Noi siamo appena gli ultimi secondi d’una storia complessa ed ignota. Il materiale di questo treno, l’oro che adorna le mani e le orecchie della ragazza che siede poco più in là, alcune sostanze che fanno di me un essere vivente, sono il frutto di reazioni nucleari innescate qualche miliardo di anni fa nel cuore d’una stella che, invecchiando, è infine esplosa in una stupenda supernova per spargersi in spazi inimmaginabili alle nostre piccole menti. Con le forze misteriose dell’universo poi a ricomporre infine un nuovo ordine, una nuova stella, un sistema solare, una Gaia sulla quale noi siamo comparsi, appunto, da meno d’un minuto.

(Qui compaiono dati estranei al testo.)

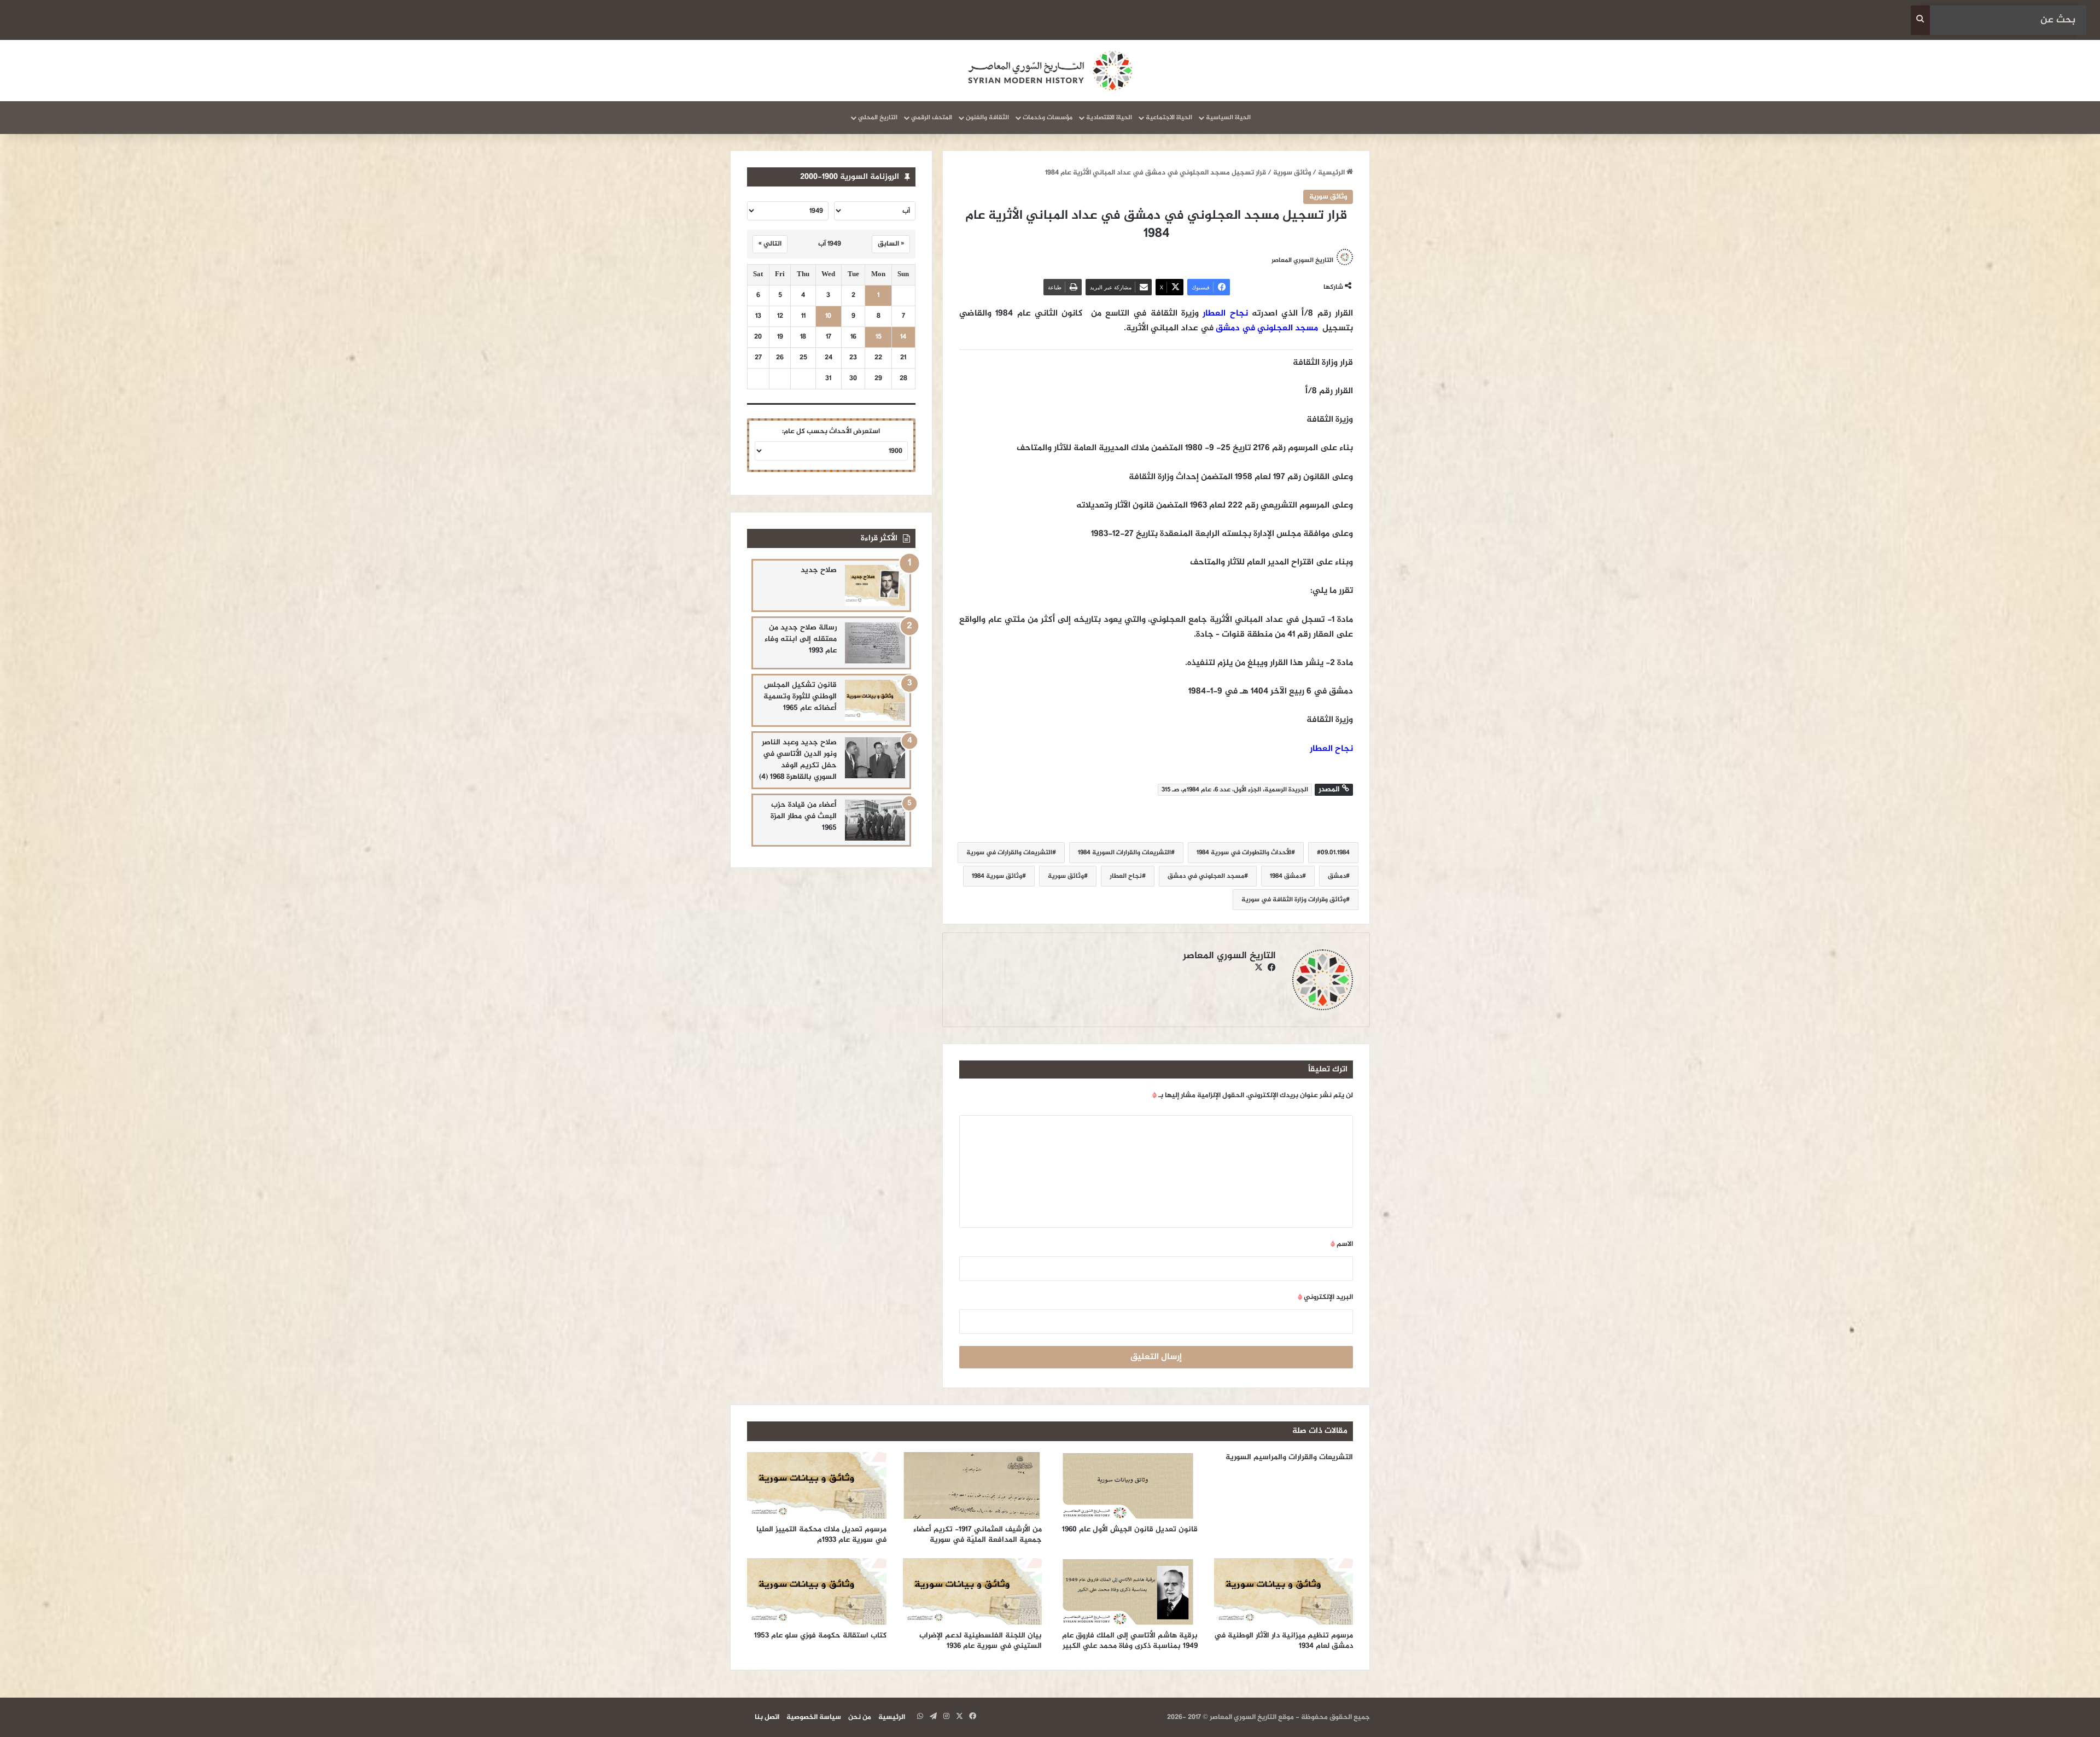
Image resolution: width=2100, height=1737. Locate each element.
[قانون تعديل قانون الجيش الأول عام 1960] (1128, 1485)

Abbiamo una sola ed unica carta da spendere in questo gioco così enorme e vitale per noi: l’amore. E non può certo essere il colore della pelle o la difficoltà a capire le nostre diverse lingue che può svilire ciò che siamo. Ma la nostra stupidità, quella sì che può portarci al dramma. Lo ripeto: chissà quante volte è già successo, quanti passi indietro son stati compiuti.
Saremo capaci anche stavolta di ricominciare? La domanda si perde nel tunnel in cui siamo entrati. Il cuore nero della montagna e le luci non funzionanti d’un treno di pendolari, mi isolano in un buio pesto. Come essere immersi nell’inchiostro o in quel nulla che pare essere l’universo là fuori. Ci sono notti che rischiano d’essere troppo profonde, speriamo di non dimenticarlo.